··· SUPPLIED MATERIAL

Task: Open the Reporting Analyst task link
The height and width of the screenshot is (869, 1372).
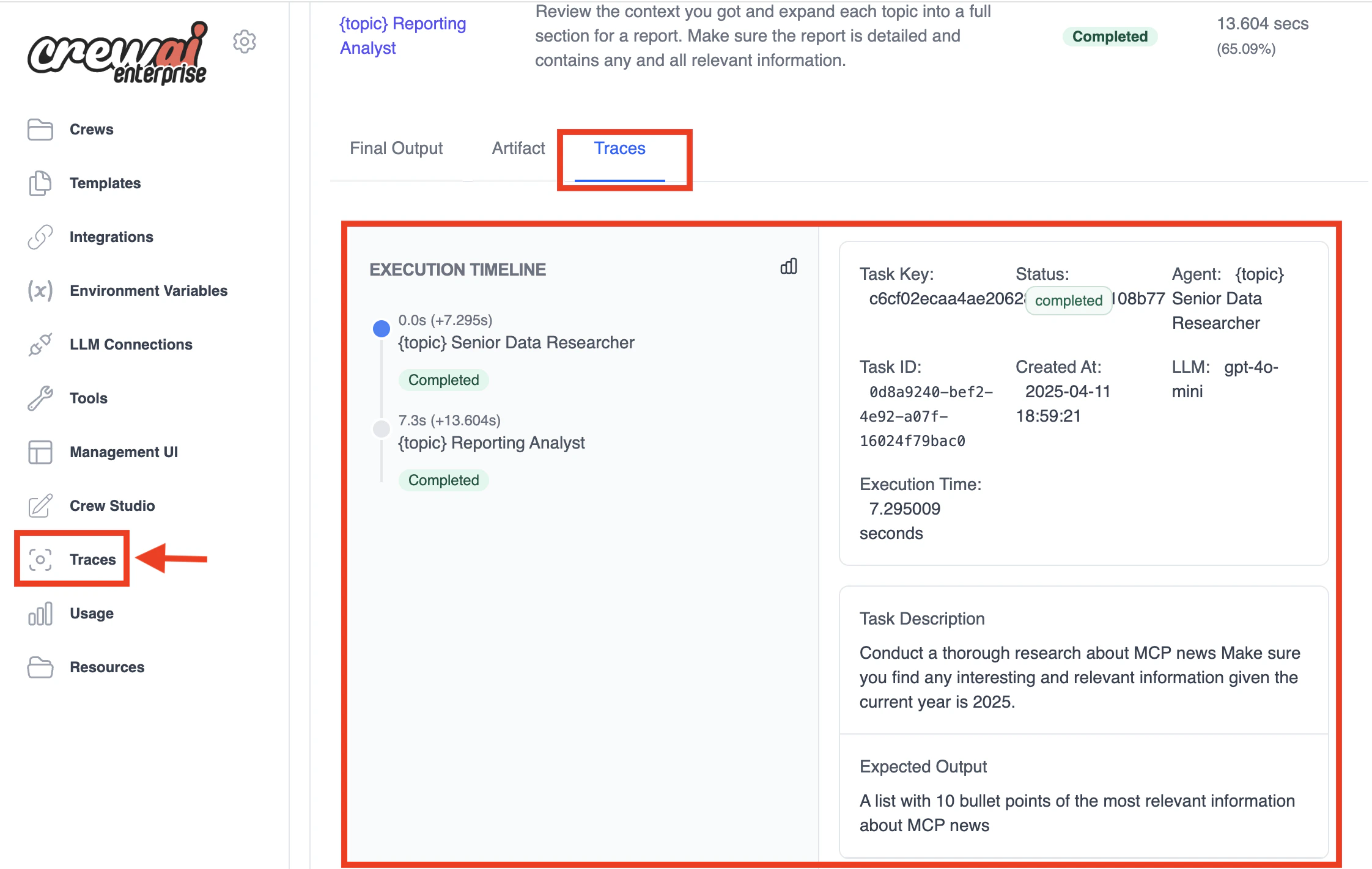Action: coord(402,35)
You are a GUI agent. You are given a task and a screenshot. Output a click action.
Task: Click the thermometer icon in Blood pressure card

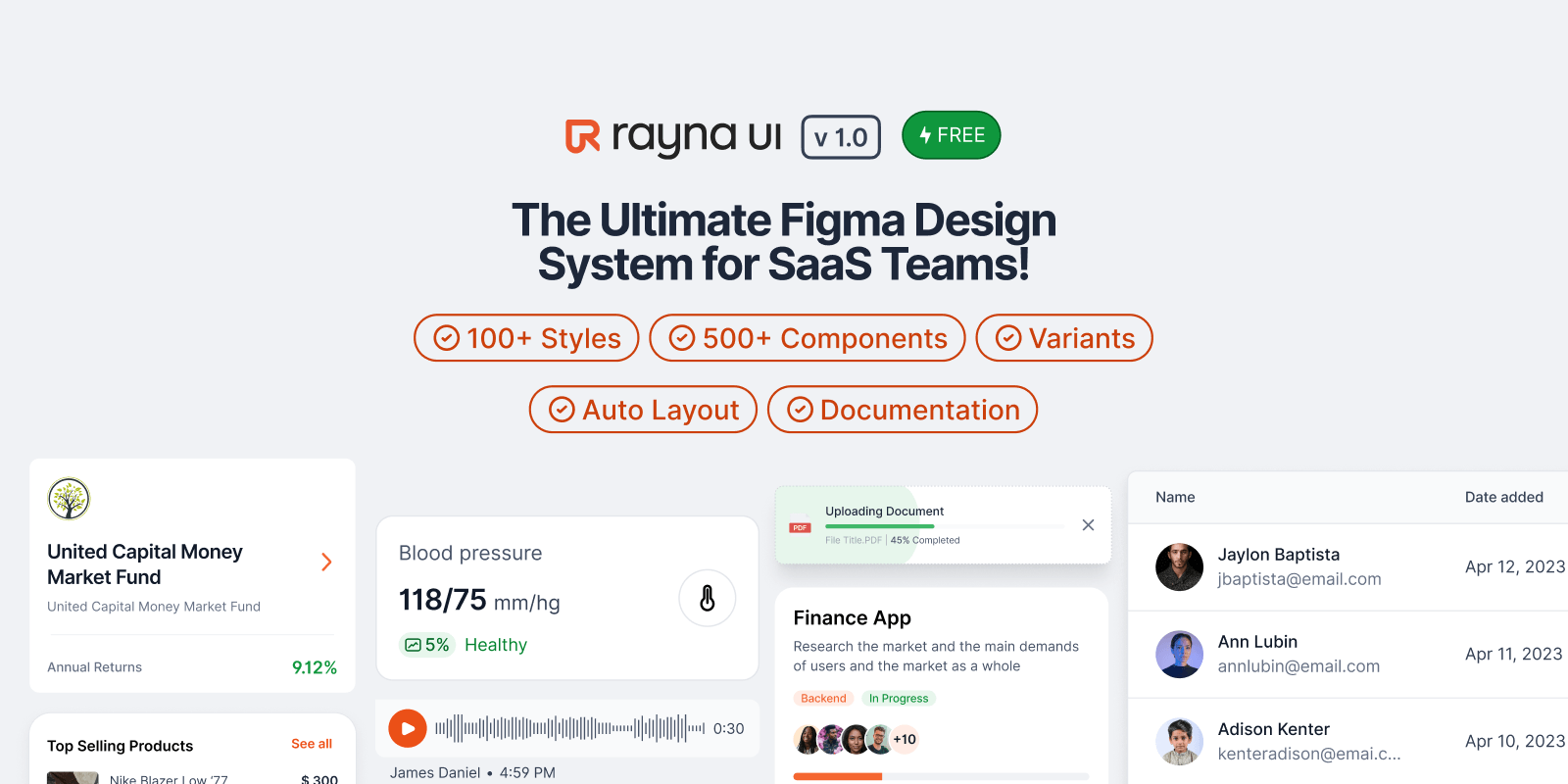click(x=707, y=598)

······

#### TASK INSTRUCTIONS:
Please write out every line of the records again, requests included, and shift each coordinate in the answers by -132. Leave the pictures out of your answer.

#### RESPONSE:
Task: Open the Reporting Analyst task link
The height and width of the screenshot is (869, 1372).
Action: coord(270,-97)
You are a GUI agent. You are given a task and a screenshot. Output a click action.
Task: Click the thermometer icon in Blood pressure card

click(x=575, y=466)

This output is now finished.